Government sites survive triple takedown attempt by Anonymous
Home Office claims last weekend's Distributed Denial of Service (DDoS) attacks left systems and services unharmed.
Hacking group Anonymous failed to take several Government websites offline last weekend, despite subjecting them to a sustained Distributed Denial of Service (DDoS) attack.
At the start of the month, Anonymous used social networking site Twitter to announce plans to stage DDoS attacks against Government websites every Saturday night.
The group made good on this pledge last week by targeting the Home Office website, making inaccessible to users for several hours.
The Government line on this is that our services and systems were unharmed across all sites
Over the weekend, Anonymous appeared to have added the Government Communications Headquarters (GCHQ) and Home Secretary Theresa May's website to its hit list.

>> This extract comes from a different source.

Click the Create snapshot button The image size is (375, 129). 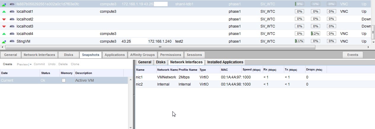[8, 64]
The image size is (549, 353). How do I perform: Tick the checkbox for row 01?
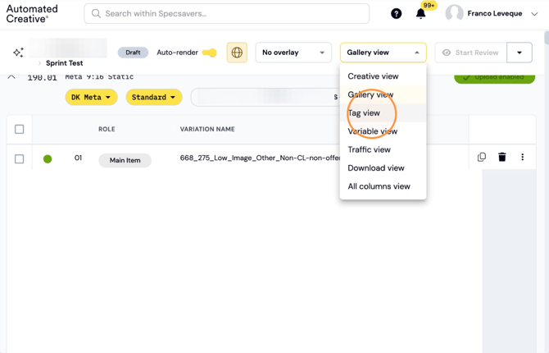click(x=20, y=159)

According to a flurry of tweets sent out by the Anonymous Operations twitter account on Saturday night, all three targets were taken down, at least intermittently.
The group also called on followers to verify the status of the sites from their locations across the globe, with one claiming GCHQ had tried to evade attack by switching its site to a different IP address.
However, Rik Ferguson, director of security research and communications for EMEA at Trend Micro, said switching IP addresses would be insufficient protection against "even the most simplistic of DDoS."
"DDoS is defeated by bandwidth. You need to have more than your attacker and this can be accomplished in a number of ways," he told IT Pro.
"You can buy bigger pipes and build bigger server farms locally, you can block incoming requests based on geography [or you can] use the power of the cloud...like Google, Amazon, IBM or Rackspace [to] hide behind someone else's bandwidth."